Set task — Copy each of the entries below character for character.

— Begin The data —

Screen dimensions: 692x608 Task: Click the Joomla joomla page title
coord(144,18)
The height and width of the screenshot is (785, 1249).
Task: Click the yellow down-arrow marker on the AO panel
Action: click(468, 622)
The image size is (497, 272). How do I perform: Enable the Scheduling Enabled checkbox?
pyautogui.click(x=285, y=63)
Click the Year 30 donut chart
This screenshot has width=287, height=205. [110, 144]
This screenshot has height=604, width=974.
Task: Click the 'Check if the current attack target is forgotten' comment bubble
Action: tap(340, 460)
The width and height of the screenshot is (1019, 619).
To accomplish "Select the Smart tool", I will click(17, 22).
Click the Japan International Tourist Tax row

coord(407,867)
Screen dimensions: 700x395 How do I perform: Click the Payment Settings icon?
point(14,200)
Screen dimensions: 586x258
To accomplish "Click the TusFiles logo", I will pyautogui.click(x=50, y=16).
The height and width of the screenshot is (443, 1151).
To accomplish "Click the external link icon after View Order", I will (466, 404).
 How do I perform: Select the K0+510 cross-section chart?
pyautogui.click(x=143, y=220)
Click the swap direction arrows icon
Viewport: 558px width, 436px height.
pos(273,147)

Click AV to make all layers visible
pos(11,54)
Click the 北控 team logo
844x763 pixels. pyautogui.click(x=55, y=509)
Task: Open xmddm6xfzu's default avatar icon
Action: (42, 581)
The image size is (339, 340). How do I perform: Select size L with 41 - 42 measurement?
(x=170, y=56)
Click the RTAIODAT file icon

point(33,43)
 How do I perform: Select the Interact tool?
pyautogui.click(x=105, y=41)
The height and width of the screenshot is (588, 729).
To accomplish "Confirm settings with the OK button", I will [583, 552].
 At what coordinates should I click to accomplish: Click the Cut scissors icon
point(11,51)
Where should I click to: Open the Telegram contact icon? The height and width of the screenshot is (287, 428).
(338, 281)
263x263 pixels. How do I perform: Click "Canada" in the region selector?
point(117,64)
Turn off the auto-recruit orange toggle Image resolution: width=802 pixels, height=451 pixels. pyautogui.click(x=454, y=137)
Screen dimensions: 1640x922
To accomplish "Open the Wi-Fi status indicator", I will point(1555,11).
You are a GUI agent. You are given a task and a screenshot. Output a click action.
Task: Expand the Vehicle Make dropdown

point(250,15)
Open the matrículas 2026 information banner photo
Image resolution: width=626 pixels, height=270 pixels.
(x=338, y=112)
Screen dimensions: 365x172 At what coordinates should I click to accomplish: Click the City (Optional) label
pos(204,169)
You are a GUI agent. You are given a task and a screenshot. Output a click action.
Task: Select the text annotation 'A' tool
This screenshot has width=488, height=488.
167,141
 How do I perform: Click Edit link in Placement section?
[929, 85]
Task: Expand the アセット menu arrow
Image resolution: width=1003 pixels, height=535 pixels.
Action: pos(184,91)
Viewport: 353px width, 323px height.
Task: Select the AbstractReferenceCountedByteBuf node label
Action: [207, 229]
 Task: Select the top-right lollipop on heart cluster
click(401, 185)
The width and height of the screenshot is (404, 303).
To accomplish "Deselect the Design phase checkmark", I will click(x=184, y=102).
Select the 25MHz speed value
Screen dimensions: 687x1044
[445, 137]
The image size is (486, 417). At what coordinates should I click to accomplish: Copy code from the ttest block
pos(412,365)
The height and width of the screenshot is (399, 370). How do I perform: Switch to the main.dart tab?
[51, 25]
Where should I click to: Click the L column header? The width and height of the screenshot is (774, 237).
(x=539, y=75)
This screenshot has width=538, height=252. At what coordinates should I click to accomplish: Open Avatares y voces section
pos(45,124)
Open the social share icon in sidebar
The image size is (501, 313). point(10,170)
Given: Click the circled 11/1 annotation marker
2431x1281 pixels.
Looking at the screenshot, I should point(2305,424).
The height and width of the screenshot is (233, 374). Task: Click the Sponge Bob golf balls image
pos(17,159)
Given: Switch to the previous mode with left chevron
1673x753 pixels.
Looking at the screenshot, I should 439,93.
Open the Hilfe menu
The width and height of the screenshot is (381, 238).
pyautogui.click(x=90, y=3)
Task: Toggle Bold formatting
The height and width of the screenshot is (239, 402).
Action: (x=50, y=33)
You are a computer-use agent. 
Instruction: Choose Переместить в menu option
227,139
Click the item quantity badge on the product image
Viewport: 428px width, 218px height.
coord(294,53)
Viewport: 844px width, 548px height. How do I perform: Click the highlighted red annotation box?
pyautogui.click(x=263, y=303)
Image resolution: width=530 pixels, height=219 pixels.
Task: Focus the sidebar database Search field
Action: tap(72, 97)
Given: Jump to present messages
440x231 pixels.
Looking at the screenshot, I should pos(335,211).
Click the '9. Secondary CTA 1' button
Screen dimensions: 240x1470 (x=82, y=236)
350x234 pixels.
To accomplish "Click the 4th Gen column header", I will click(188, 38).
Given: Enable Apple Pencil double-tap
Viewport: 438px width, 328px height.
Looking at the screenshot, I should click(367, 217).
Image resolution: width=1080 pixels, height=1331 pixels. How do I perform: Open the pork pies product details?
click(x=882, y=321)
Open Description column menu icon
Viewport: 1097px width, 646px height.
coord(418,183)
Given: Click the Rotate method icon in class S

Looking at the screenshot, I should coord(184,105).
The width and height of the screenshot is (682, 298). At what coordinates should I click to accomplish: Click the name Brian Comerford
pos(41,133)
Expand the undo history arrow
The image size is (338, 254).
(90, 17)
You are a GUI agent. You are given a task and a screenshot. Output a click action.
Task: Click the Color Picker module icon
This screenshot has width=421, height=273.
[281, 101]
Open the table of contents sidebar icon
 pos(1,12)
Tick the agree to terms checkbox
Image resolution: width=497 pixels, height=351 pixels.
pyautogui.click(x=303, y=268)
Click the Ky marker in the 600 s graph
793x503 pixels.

— End The data —

Worked solution —
Screen dimensions: 692x608 Task: Click the Joomla joomla page title
coord(144,18)
The height and width of the screenshot is (785, 1249).
Task: Click the yellow down-arrow marker on the AO panel
Action: click(468, 622)
The image size is (497, 272). How do I perform: Enable the Scheduling Enabled checkbox?
pyautogui.click(x=285, y=63)
Click the Year 30 donut chart
This screenshot has width=287, height=205. [110, 144]
This screenshot has height=604, width=974.
Task: Click the 'Check if the current attack target is forgotten' comment bubble
Action: tap(340, 460)
The width and height of the screenshot is (1019, 619).
To accomplish "Select the Smart tool", I will click(17, 22).
Click the Japan International Tourist Tax row

coord(407,867)
Screen dimensions: 700x395 How do I perform: Click the Payment Settings icon?
point(14,200)
Screen dimensions: 586x258
To accomplish "Click the TusFiles logo", I will pyautogui.click(x=50, y=16).
The height and width of the screenshot is (443, 1151).
To accomplish "Click the external link icon after View Order", I will (466, 404).
 How do I perform: Select the K0+510 cross-section chart?
pyautogui.click(x=143, y=220)
Click the swap direction arrows icon
Viewport: 558px width, 436px height.
pos(273,147)

Click AV to make all layers visible
pos(11,54)
Click the 北控 team logo
844x763 pixels. pyautogui.click(x=55, y=509)
Task: Open xmddm6xfzu's default avatar icon
Action: (42, 581)
The image size is (339, 340). How do I perform: Select size L with 41 - 42 measurement?
(x=170, y=56)
Click the RTAIODAT file icon

point(33,43)
 How do I perform: Select the Interact tool?
pyautogui.click(x=105, y=41)
The height and width of the screenshot is (588, 729).
To accomplish "Confirm settings with the OK button", I will [583, 552].
 At what coordinates should I click to accomplish: Click the Cut scissors icon
point(11,51)
Where should I click to: Open the Telegram contact icon? The height and width of the screenshot is (287, 428).
(338, 281)
263x263 pixels. How do I perform: Click "Canada" in the region selector?
point(117,64)
Turn off the auto-recruit orange toggle Image resolution: width=802 pixels, height=451 pixels. pyautogui.click(x=454, y=137)
Screen dimensions: 1640x922
To accomplish "Open the Wi-Fi status indicator", I will point(1555,11).
You are a GUI agent. You are given a task and a screenshot. Output a click action.
Task: Expand the Vehicle Make dropdown

point(250,15)
Open the matrículas 2026 information banner photo
Image resolution: width=626 pixels, height=270 pixels.
(x=338, y=112)
Screen dimensions: 365x172 At what coordinates should I click to accomplish: Click the City (Optional) label
pos(204,169)
You are a GUI agent. You are given a task and a screenshot. Output a click action.
Task: Select the text annotation 'A' tool
This screenshot has width=488, height=488.
167,141
 How do I perform: Click Edit link in Placement section?
[929, 85]
Task: Expand the アセット menu arrow
Image resolution: width=1003 pixels, height=535 pixels.
Action: pos(184,91)
Viewport: 353px width, 323px height.
Task: Select the AbstractReferenceCountedByteBuf node label
Action: [207, 229]
 Task: Select the top-right lollipop on heart cluster
click(401, 185)
The width and height of the screenshot is (404, 303).
To accomplish "Deselect the Design phase checkmark", I will click(x=184, y=102).
Select the 25MHz speed value
Screen dimensions: 687x1044
[445, 137]
The image size is (486, 417). At what coordinates should I click to accomplish: Copy code from the ttest block
pos(412,365)
The height and width of the screenshot is (399, 370). How do I perform: Switch to the main.dart tab?
[51, 25]
Where should I click to: Click the L column header? The width and height of the screenshot is (774, 237).
(x=539, y=75)
This screenshot has width=538, height=252. At what coordinates should I click to accomplish: Open Avatares y voces section
pos(45,124)
Open the social share icon in sidebar
The image size is (501, 313). point(10,170)
Given: Click the circled 11/1 annotation marker
2431x1281 pixels.
Looking at the screenshot, I should point(2305,424).
The height and width of the screenshot is (233, 374). Task: Click the Sponge Bob golf balls image
pos(17,159)
Given: Switch to the previous mode with left chevron
1673x753 pixels.
Looking at the screenshot, I should 439,93.
Open the Hilfe menu
The width and height of the screenshot is (381, 238).
pyautogui.click(x=90, y=3)
Task: Toggle Bold formatting
The height and width of the screenshot is (239, 402).
Action: (x=50, y=33)
You are a computer-use agent. 
Instruction: Choose Переместить в menu option
227,139
Click the item quantity badge on the product image
Viewport: 428px width, 218px height.
coord(294,53)
Viewport: 844px width, 548px height. How do I perform: Click the highlighted red annotation box?
pyautogui.click(x=263, y=303)
Image resolution: width=530 pixels, height=219 pixels.
Task: Focus the sidebar database Search field
Action: tap(72, 97)
Given: Jump to present messages
440x231 pixels.
Looking at the screenshot, I should pos(335,211).
Click the '9. Secondary CTA 1' button
Screen dimensions: 240x1470 (x=82, y=236)
350x234 pixels.
To accomplish "Click the 4th Gen column header", I will click(188, 38).
Given: Enable Apple Pencil double-tap
Viewport: 438px width, 328px height.
Looking at the screenshot, I should click(367, 217).
Image resolution: width=1080 pixels, height=1331 pixels. How do I perform: Open the pork pies product details?
click(x=882, y=321)
Open Description column menu icon
Viewport: 1097px width, 646px height.
coord(418,183)
Given: Click the Rotate method icon in class S

Looking at the screenshot, I should coord(184,105).
The width and height of the screenshot is (682, 298). At what coordinates should I click to accomplish: Click the name Brian Comerford
pos(41,133)
Expand the undo history arrow
The image size is (338, 254).
(90, 17)
You are a GUI agent. You are given a task and a screenshot. Output a click action.
Task: Click the Color Picker module icon
This screenshot has width=421, height=273.
[281, 101]
Open the table of contents sidebar icon
 pos(1,12)
Tick the agree to terms checkbox
Image resolution: width=497 pixels, height=351 pixels.
pyautogui.click(x=303, y=268)
Click the Ky marker in the 600 s graph
793x503 pixels.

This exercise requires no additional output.